Vol parabolique en Airbus
Mais les échantillons de matériaux issus de l’imprimante laser 3D ne suffisent pas à résoudre entièrement l’énigme des verres métalliques. « Nous devons savoir à quelles températures ces cristaux se forment, comment ils se développent – afin de définir des processus de fabrication stables », explique la spécialiste en rayons X Neels. Les paramètres thermo-physiques de la fonte, comme la viscosité et la tension superficielle, fournissent des informations importantes. Les expériences menées sur l’ISS offrent des conditions idéales pour ces analyses. Des expériences préliminaires ont lieu lors de vols paraboliques.
Dès 2019, les premières gouttelettes de verre métallique ont flotté à titre expérimental. Un Airbus A310 de la société Novespace, spécialement aménagé, a effectué un vol en microgravité avec un échantillon de matériau. Des scientifiques d’Ulm et une petite gouttelette de verre métallique de la société PX Group de La Chaux-de-Fonds se trouvaient à bord. Le verre métallique étudié par le groupe de chercheurs est composé de palladium, de cuivre, de nickel et de phosphore. Dans l’expérience appelée TEMPUS (processus électromagnétique sans creuset en microgravité), la gouttelette de verre a été maintenue en suspension à l’aide d’un champ magnétique et chauffée par induction jusqu’à 1500 degrés Celsius. Pendant la phase de refroidissement, deux courtes impulsions de courant d’induction ont fait vibrer la gouttelette incandescente. Une caméra a enregistré l’expérience. Après l’atterrissage, l’échantillon de matériau a été analysé au Centre d’analyse par rayons X de l’Empa.

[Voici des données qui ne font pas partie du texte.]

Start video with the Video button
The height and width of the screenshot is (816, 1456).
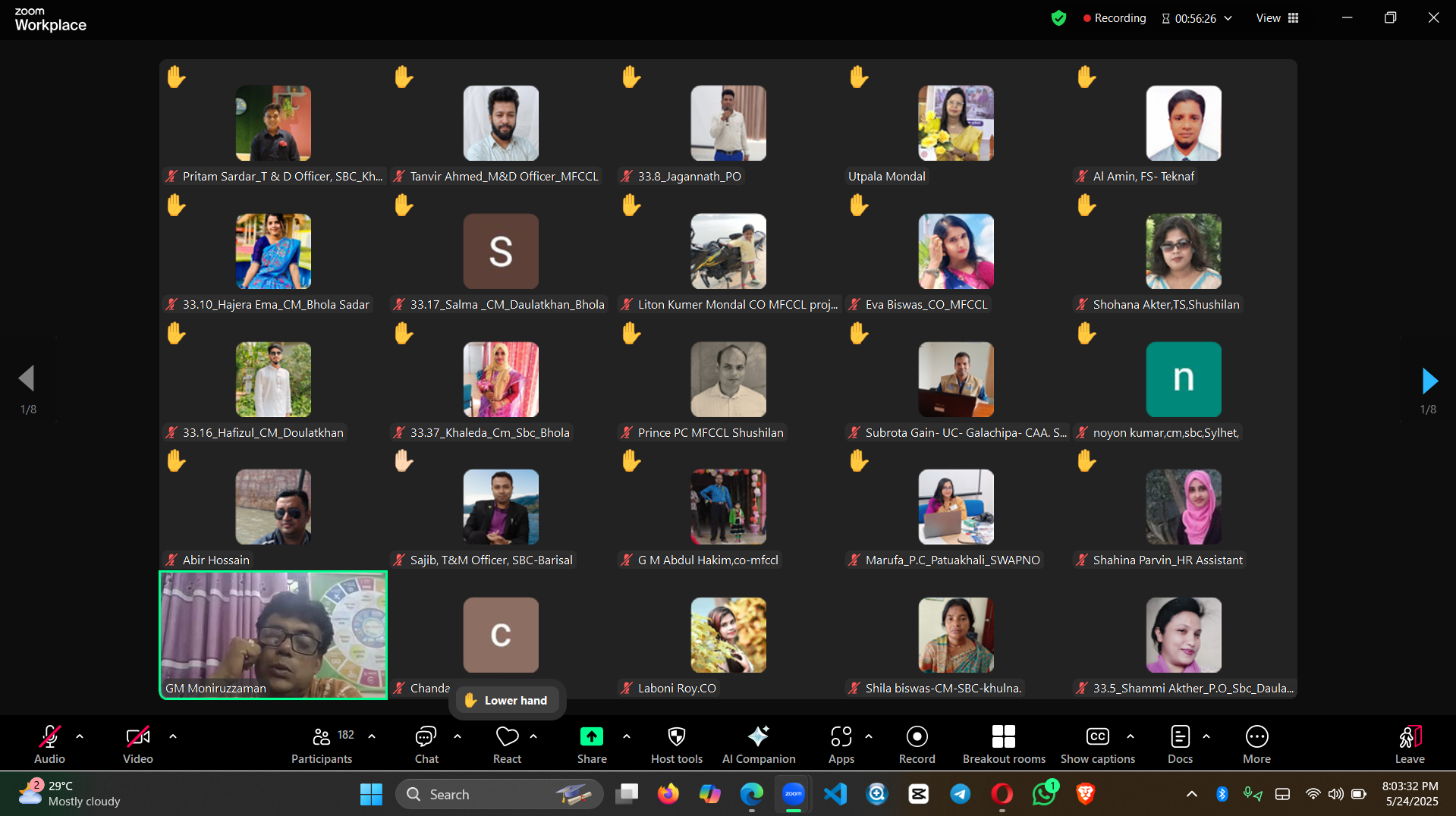coord(137,744)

Pourquoi aller sur l’ISS ?
L’analyse de la vidéo du vol parabolique permet de tirer des conclusions sur la viscosité et la tension superficielle de la gouttelette – des données importantes pour mieux contrôler la fabrication de verres métalliques aux propriétés spécifiques. Mais la période de microgravité pendant le vol ne dure que 20 secondes – trop peu pour une analyse détaillée. Cela n’est possible que sur l’ISS.

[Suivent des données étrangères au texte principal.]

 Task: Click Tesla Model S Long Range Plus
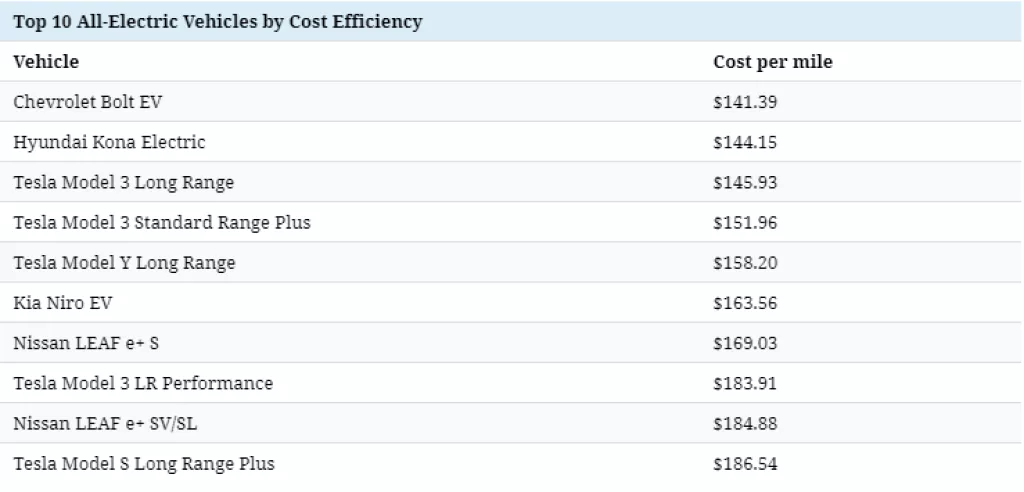pyautogui.click(x=144, y=463)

Ainsi, un échantillon du même matériau est désormais inscrit pour un vol dans le module européen COLUMBUS de l’ISS. Le four à lévitation électromagnétique ISS-EML y est installé depuis 2014. Chaque fois, 18 échantillons de matériaux voyagent avec lui, sont automatiquement échangés et peuvent être observés par les chercheurs sur Terre via un flux vidéo. Le verre métallique suisse partira dans l’espace avec le prochain lot d’échantillons.
Vers de nouveaux procédés
A partir des données bien plus détaillées du vol spatial, les chercheurs veulent générer une simulation informatique de la fonte. Ainsi, toutes les réponses seront rassemblées dans un modèle unique grâce à une combinaison d’expériences sur Terre et dans l’espace : Quelle est la viscosité et la tension superficielle à quelle température ? Quand se forment des cristaux de quelle composition, taille et orientation ? Comment cette structure matérielle interne influence-t-elle les propriétés du verre métallique ? À partir de tous ces paramètres, les chercheurs veulent développer une méthode de fabrication en collaboration avec le partenaire industriel PX Group, afin de pouvoir produire le matériau tant convoité sous une forme définie. Dans les années à venir, les chercheurs en matériaux de toutes les équipes impliquées auront donc encore beaucoup à faire.